Posted on 8 October 2019
A new study finds that changes in presynaptic calcium signalling contributes to the decline in cognitive function, such as memory and learning, during ageing.
The hippocampus is a key region of the brain involved in learning and memory. As we age, there is not any extensive cell death or gross neuropathological changes in the hippocampus, as is observed with age-related neurodegenerative conditions such as Alzheimer’s. Instead the loss of cognitive function is caused by more subtle changes in synaptic properties.
So what are synapses? Synapses are specialised junctions where neurons communicate with each other or with target cells, usually by releasing a chemical transmitter.

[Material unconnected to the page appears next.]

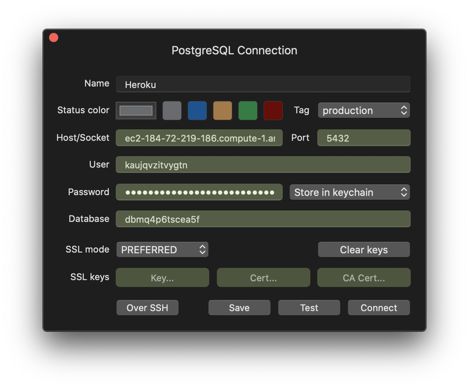Run the Test connection button
Screen dimensions: 469x388
tap(309, 308)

This study focused on presynaptic cells, the ones releasing neurotransmitters, and investigates whether changes in presynaptic calcium signalling contributes to age-related cognitive decline.
The researchers used a mouse line (SyG37) that has been engineered to express a calcium-sensing fluorescent protein, which allows the measurement of calcium signals based on fluorescence levels. Analysis suggests that in the hippocampus there is a general increase in baseline presynaptic calcium levels with age, even after compensating for changes in calcium-sensor expression levels. This suggests that during ageing, the ability of neurons to maintain calcium homeostasis is lost, leading to an overall change in calcium signalling.
Interestingly, experimentally decreasing the extracellular calcium concentration causes the presynaptic terminals of aged animals to behave more like younger ones. This suggests a potential avenue to delay or mitigate the loss of cognitive function with age, if the findings of this study can be replicated in humans.